We report the 12-lead ECG morphology of left posterior fascicular ventricular tachycardia (LPF-VT) and the relationship between His-ventricular (HV) interval and site of origin in LPF-VT.
We studied 41 patients who underwent successful catheter ablation of LPF-VT with HV interval >0 ms (n=8; proximal-LPF group), HV interval 0 to -15 ms (n=15; middle-LPF group), and HV interval <-15 ms (n=18; distal-LPF group). The earliest mapped presystolic potential (PP)-QRS interval was 34.1±4.2, 24.5±3.2, and 19.4±2.8 ms in proximal-, middle-, and distal-LPF groups. The earliest PP ratio (PP-QRS interval during VT/HV interval during sinus rhythm) was 0.59±0.05, 0.45±0.07, and 0.31±0.05 in the proximal-, middle-, and distal-LPF groups. There were statistically significant differences between the 3 groups in earliest PP ratio, and there was close correlation between the HV interval during LPF-VT and earliest PP ratio. The QRS duration in the proximal-LPF group (114±6 ms) was significantly narrower compared with the middle-LPF group (128±5 ms) and distal-LPF group (140±6 ms).
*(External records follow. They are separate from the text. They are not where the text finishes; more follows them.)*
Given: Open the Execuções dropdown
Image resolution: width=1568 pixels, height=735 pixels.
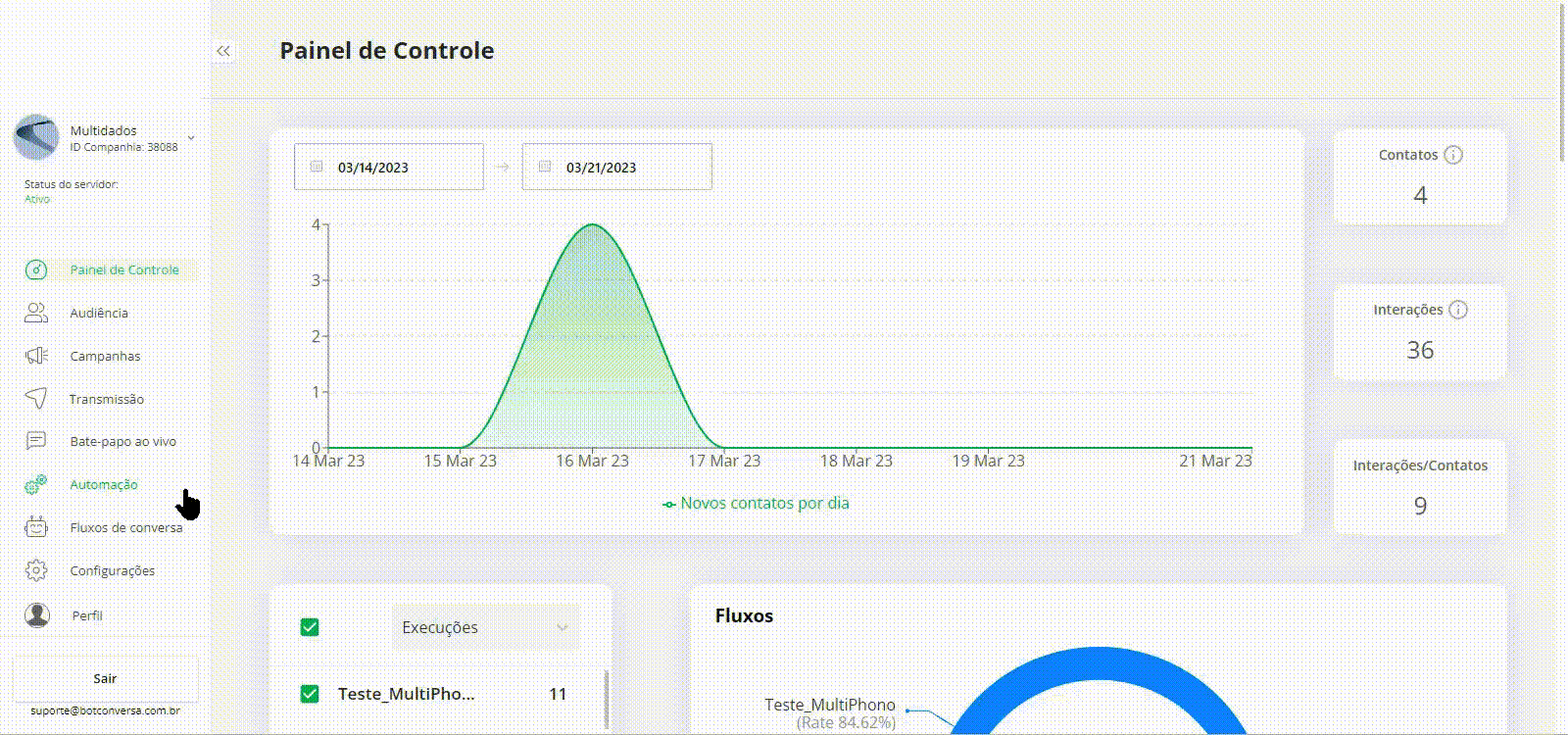Looking at the screenshot, I should (485, 627).
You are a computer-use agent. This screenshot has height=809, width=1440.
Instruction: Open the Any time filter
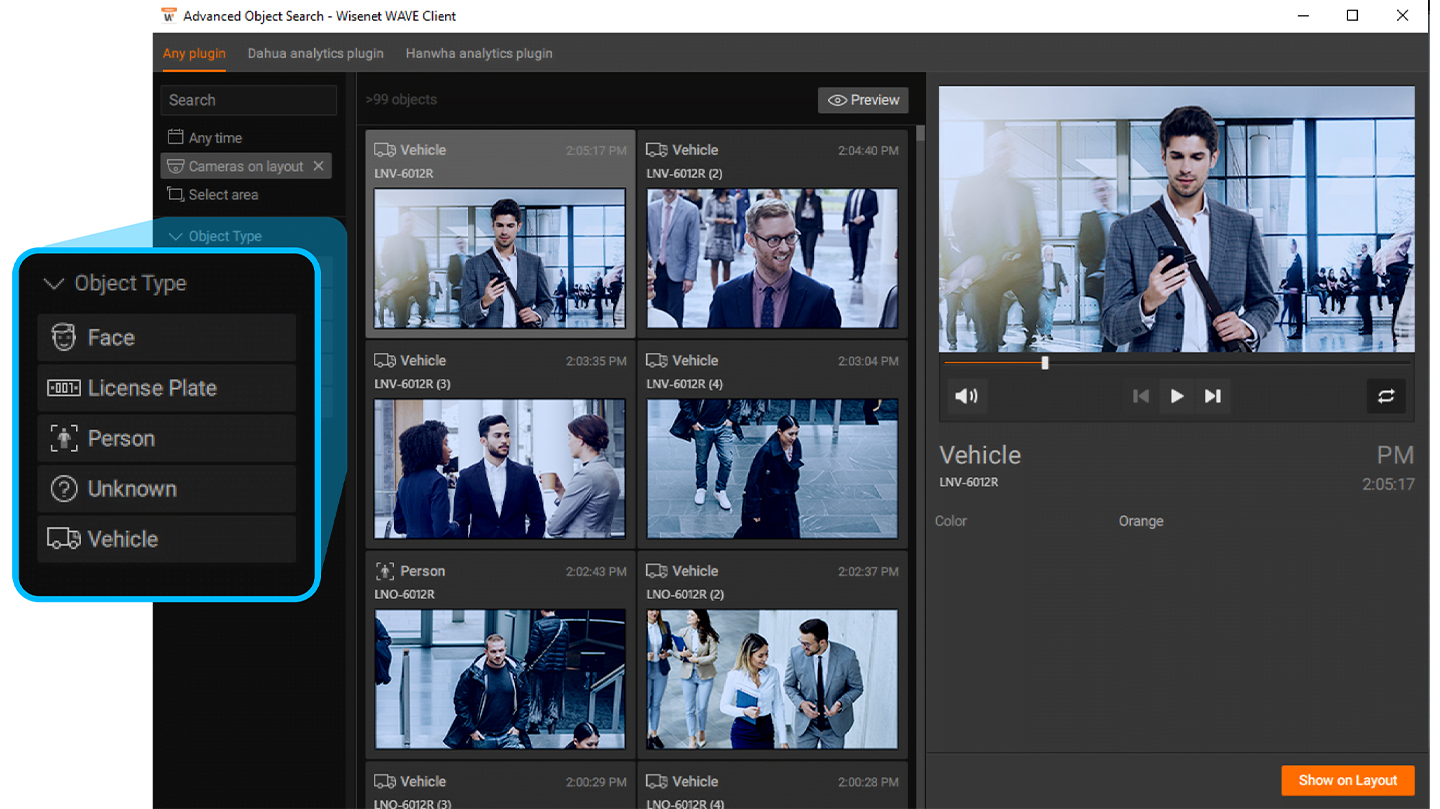point(214,138)
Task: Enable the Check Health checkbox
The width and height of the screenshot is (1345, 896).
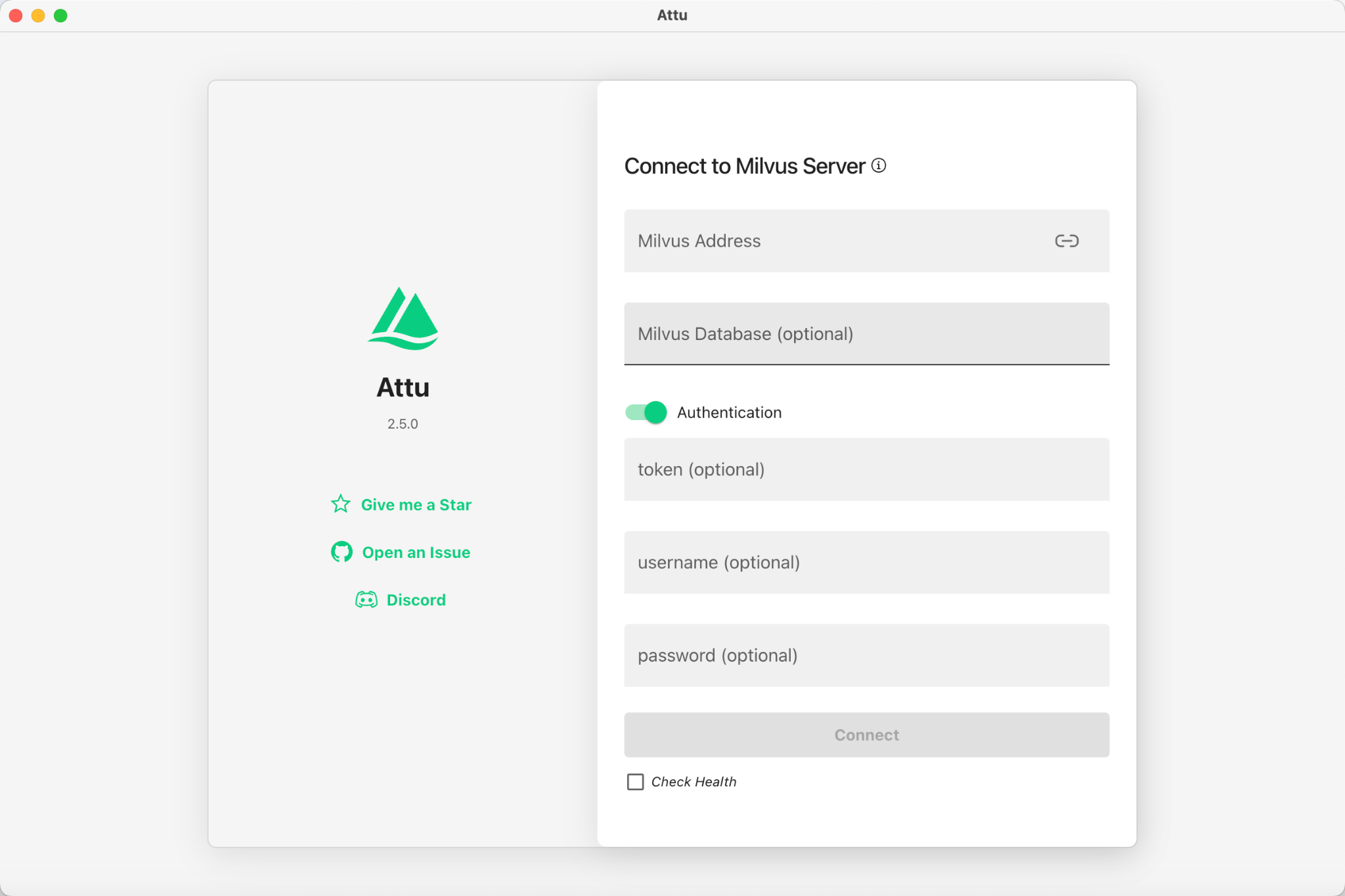Action: [x=635, y=782]
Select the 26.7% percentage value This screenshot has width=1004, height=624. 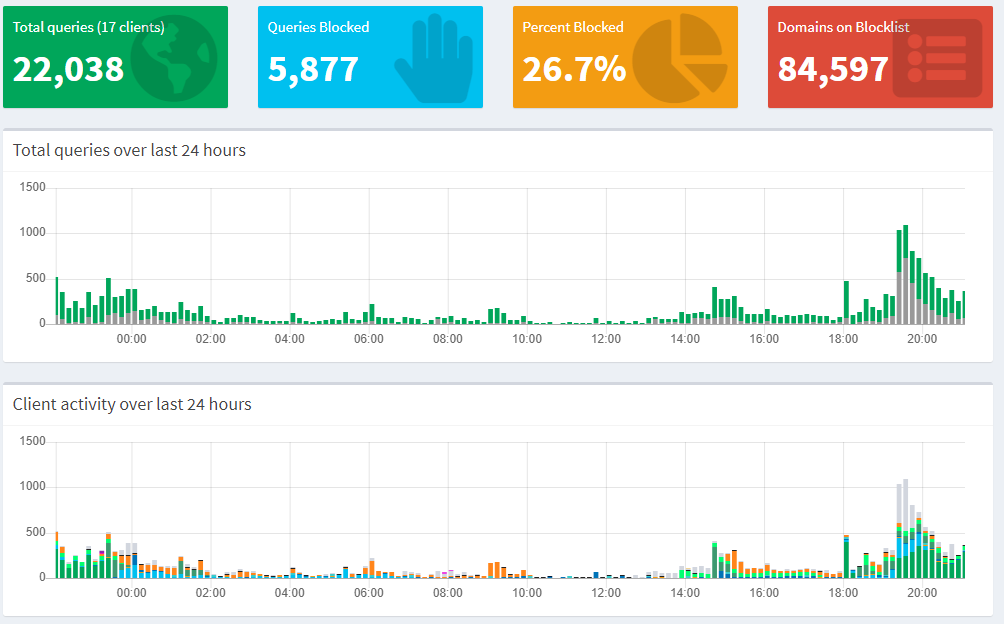click(574, 68)
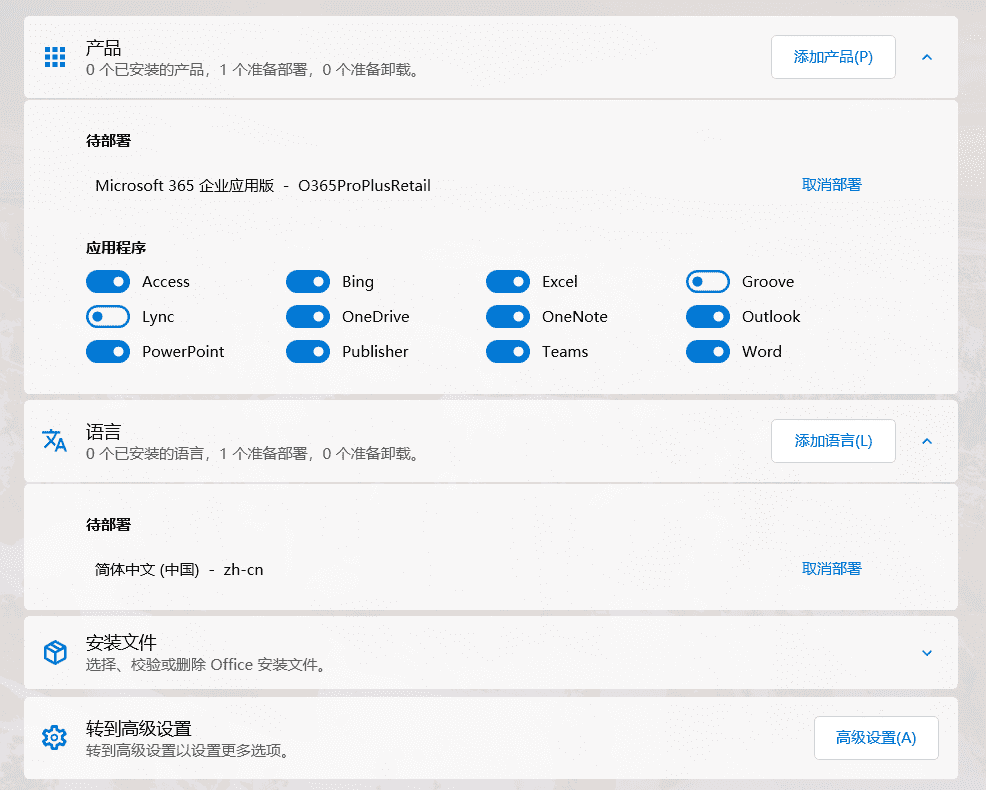Enable the Lync application

click(108, 316)
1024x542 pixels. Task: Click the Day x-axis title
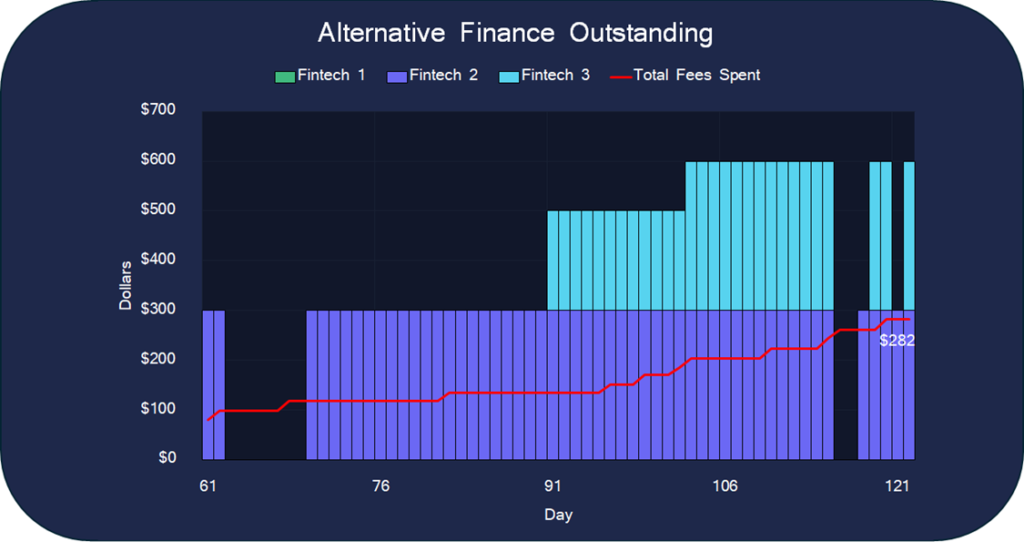pyautogui.click(x=558, y=515)
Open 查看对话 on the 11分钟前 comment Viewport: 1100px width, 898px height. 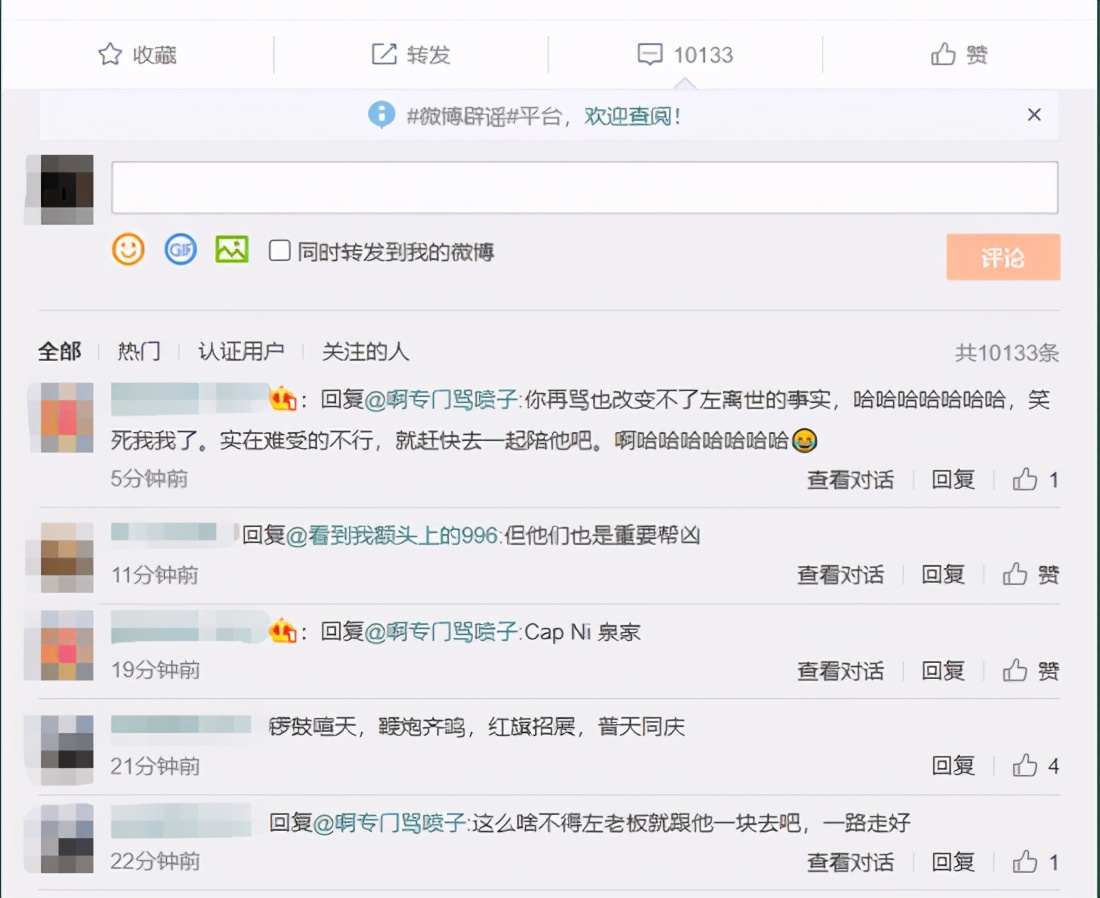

In leads I and V6, the ratio of R/S tended to be greater in the proximal-LPF group compared with the other 2 groups. QRS duration, the ratio of R/S in leads V6, and lead I could predict a proximal or distal origin site of LPF-VT with high sensitivity and specificity.
The HV interval and 12-lead ECG morphology of LPF-VT may help predict the successful site of origin and prove useful in guiding an effective ablation strategy.
我们报告左后分支性室性心动过速(LPF-VT)的12导联心电图形态以及希氏束-心室(HV)间期与LPF-VT起源部位之间的关系。
我们研究了41例成功接受LPF-VT导管消融的患者,其中HV间期>0 ms的患者8例(近端LPF组),HV间期为0至 -15 ms的患者15例(中间LPF组),HV间期<-15 ms的患者18例(远端LPF组)。在近端、中间和远端LPF组中,最早标测到的收缩前期电位(PP)-QRS间期分别为34.1±4.2、24.5±3.2和19.4±2.8 ms。在近端、中间和远端LPF组中,最早的PP比值(VT期间的PP-QRS间期/窦性心律期间的HV间期)分别为0.59±0.05、0.45±0.07和0.31±0.05。三组之间最早的PP比值存在统计学显著差异,并且LPF-VT期间的HV间期与最早的PP比值之间存在密切相关性。近端LPF组的QRS时限(114±6 ms)明显窄于中间LPF组(128±5 ms)和远端LPF组(140±6 ms)。在I导联和V6导联中,近端LPF组的R/S比值往往高于其他两组。QRS时限、V6导联和I导联中的R/S比值能够以高敏感性和特异性预测LPF-VT的近端或远端起源部位。
LPF-VT的HV间期和12导联心电图形态可能有助于预测起源部位,并在指导有效的消融策略方面具有实用价值。